About GC

Fri Sep 13 03:59:31 EDT 2002

(redirected to jffs list)

startec at ms11.hinet.net said:
> The recent CVS code has a great improvement at mounting time. It's
> great. I test it with the 32Mbytes NAND flash and the mounting time
> reduce to 10 seconds(the original time is 50 seconds). 

We can probably do better than that. I think we're still not page-aligning 
our reads during scan.

> After mounting, I found that the GC thread will take the most CPU 
> time(99.9)  in my system for a while. How can I make 
> jffs2_garbage_collection_pass to reduce CPU time?

(not really answering the question but I've written it now...)

Well, telling me it takes 99% CPU time isn't wonderfully useful. What's 
more useful is telling me _what_ it's doing. But as it happens, I was 
looking at that yesterday. http://www.infradead.org/~dwmw2/holey-profile
is a profile run from about a couple of minutes of GC-intensive writes on a 
fs which is about 80% full. 

We already have code to mark nodes as 'pristine' when they can be copied 
intact without having to iget the inode to which they belong and then read 
and rewrite the data. That will help a lot with memory usage (far less 
thrashing of icache) and allow us to remove the zlib traces from the 
profile. (You don't see the read_inode time in the trace because the icache 
was already fully populated with _every_ inode in the fs before I started).

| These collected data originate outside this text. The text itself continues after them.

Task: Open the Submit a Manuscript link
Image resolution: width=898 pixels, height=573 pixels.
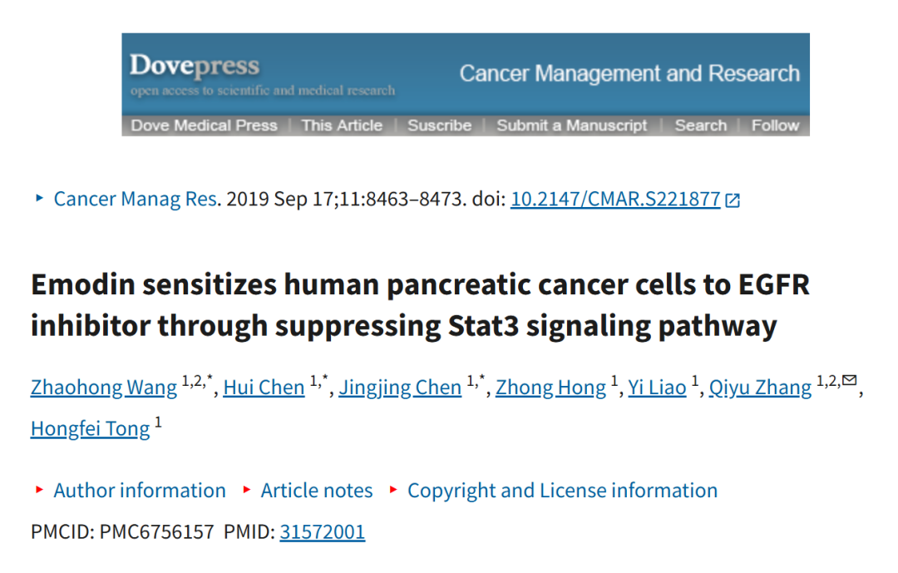Action: tap(571, 126)
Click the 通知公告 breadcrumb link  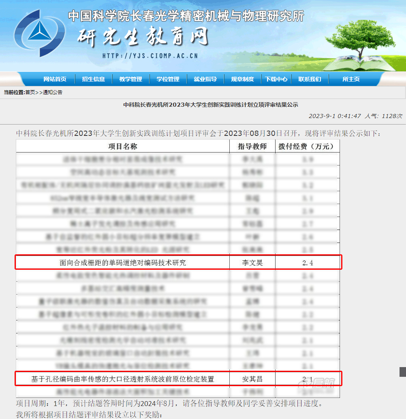tap(53, 92)
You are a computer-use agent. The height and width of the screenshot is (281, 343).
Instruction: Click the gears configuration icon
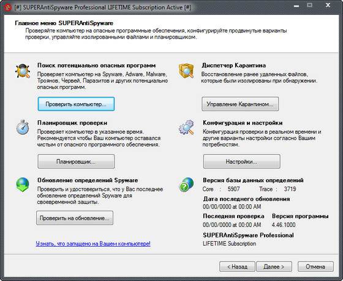pos(186,127)
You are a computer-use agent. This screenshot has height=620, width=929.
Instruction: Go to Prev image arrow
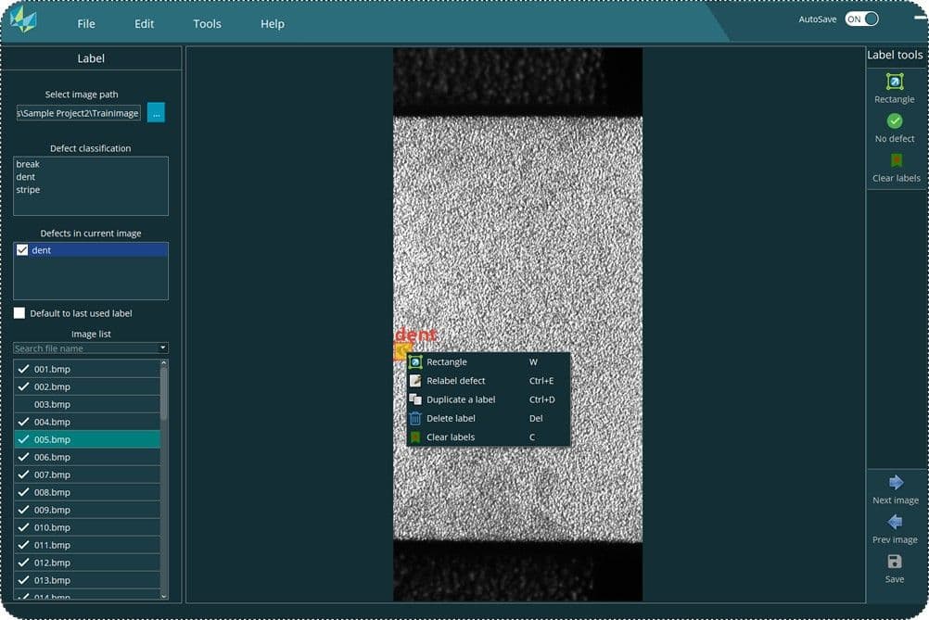(x=895, y=523)
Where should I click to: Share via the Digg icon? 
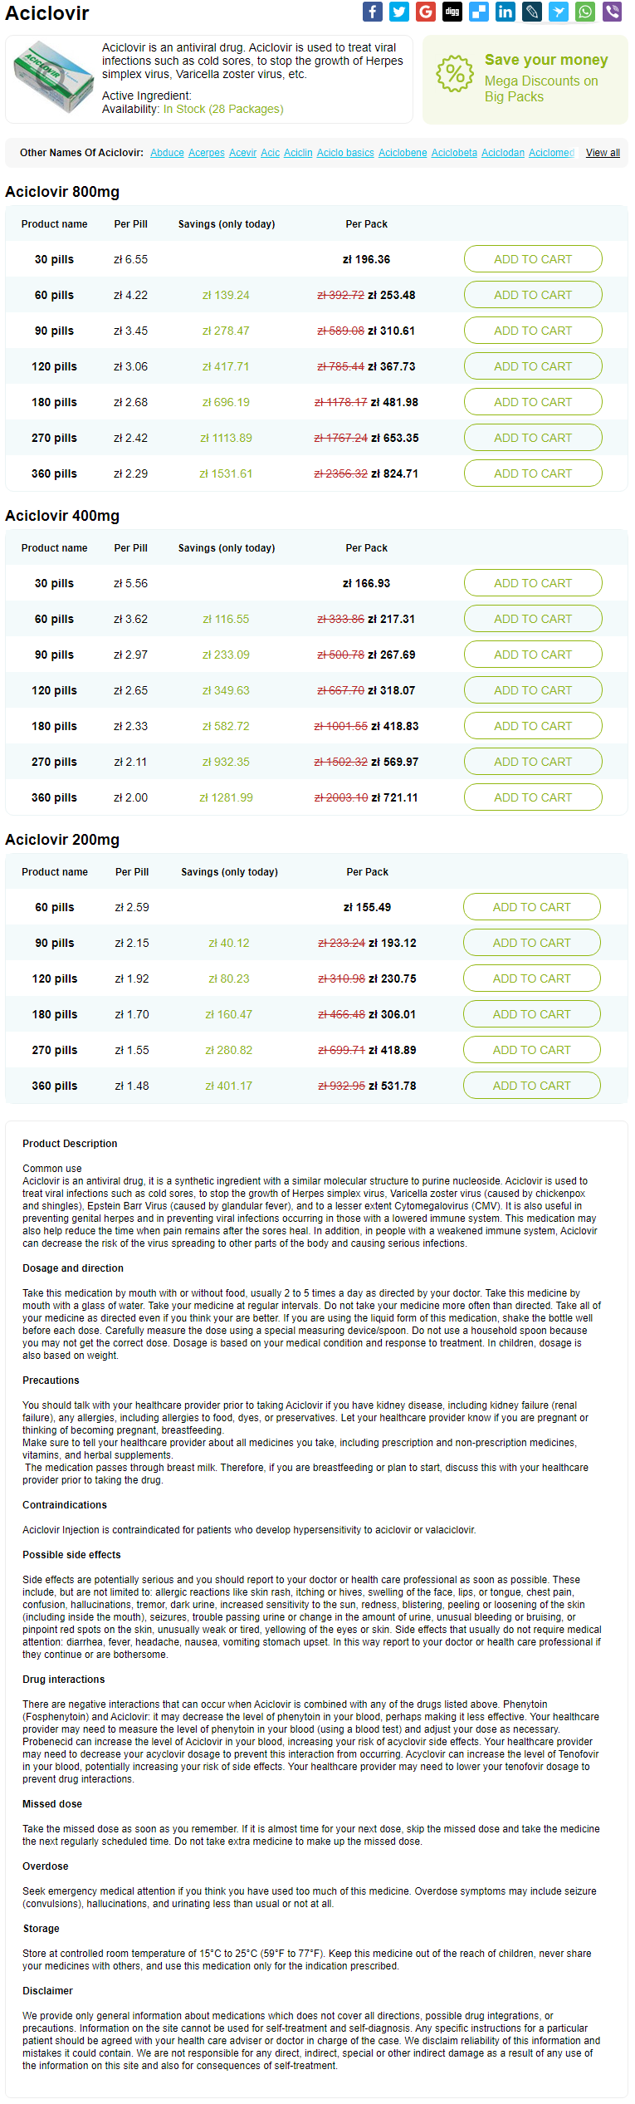[x=452, y=12]
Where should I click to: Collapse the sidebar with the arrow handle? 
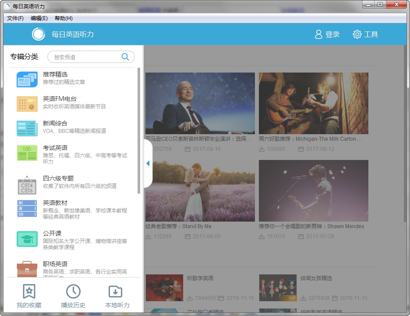148,163
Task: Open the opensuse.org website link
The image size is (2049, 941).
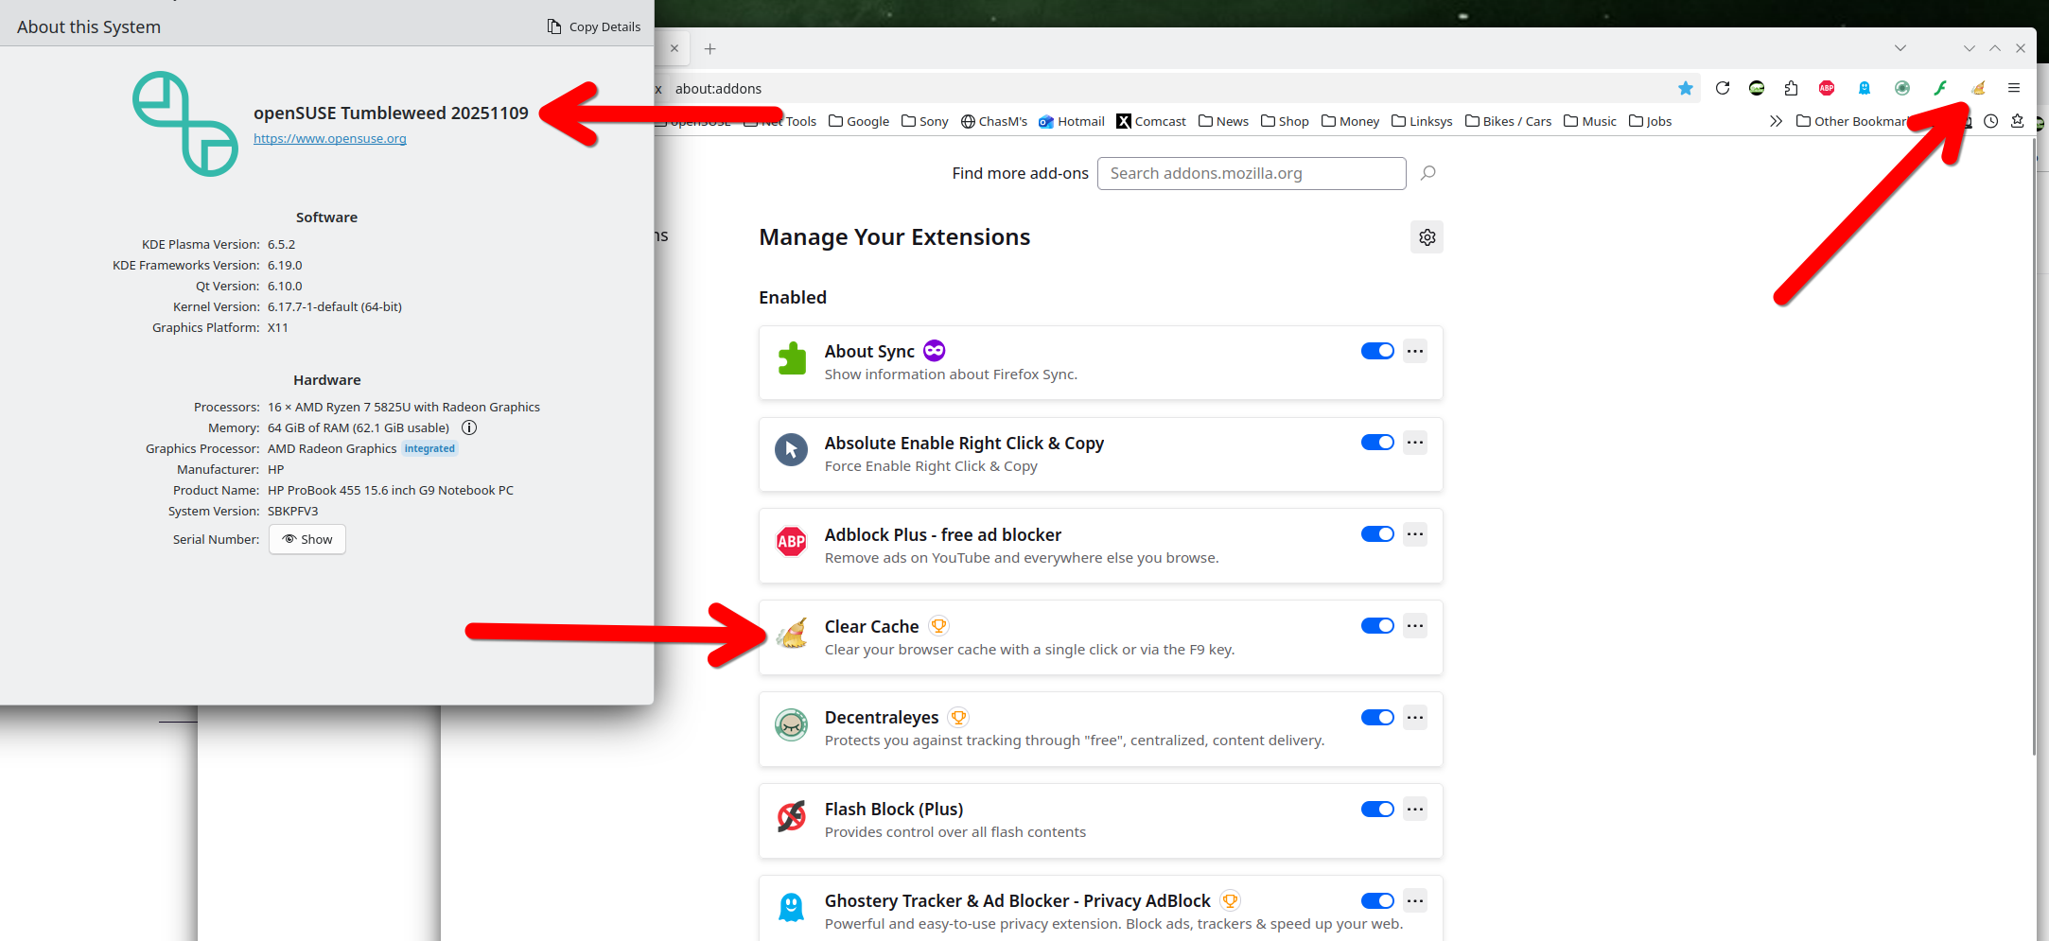Action: tap(329, 139)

However, the amount of time spent in zlib decompressing and then 
recompressing each node we GC isn't actually as much as I thought it was. 
We could possibly get 10% improvement when we finish that code and make the 
GC use it, but not a lot more, AFAICT.

The vast majority of the time is spent in __delay, which will have been 
used from the erase routine. The logic there is "if(need_resched()) do_so() 
else udelay()" so on an unloaded system it will hog your CPU and check more 
frequently for completion than once per jiffie, but if there's other stuff 
to run it'll be kinder.

I don't think there's anything I can do there locally -- we're waiting for
hardware. What we need to do is ensure that we erase less. At the moment, 
we have a single block to which we are currently writing. GC'd nodes get 
written there mixed up with new nodes with writes from the user. The former 
has a high probability of being static long-lived data, while the latter is 
more likely to be volatile. The result is that we tend to end up with a lot
of erase blocks which are about half-full of long-lived data and half 
dirty. for each pair of those, what we _want_ is a completely full clean
one and a completely dirty one. 

We can probably get much closer to that ideal by splitting up the writes. 
If we have two blocks 'on the go' at a time, one of which is taking new 
writes from the user, the other of which is taking GC'd nodes from elsewhere
with older data, we will tend to group clean and dirty stuff more usefully, 
and hence have to do less erasing and copying to make progress when we come 
to GC.

We already have separate allocation routines for GC writes anyway, for other
reasons, so implementing this shouldn't be too painful. It's just a case of
convincing myself it's actually going to be worth it and getting round to it
-- as ever, in the absence of customers causing my boss to schedule my time
for it, it has to wait till I'm sufficiently disgusted by what I'm
_supposed_ to be working on that I steal enough cycles to play with it.

--
dwmw2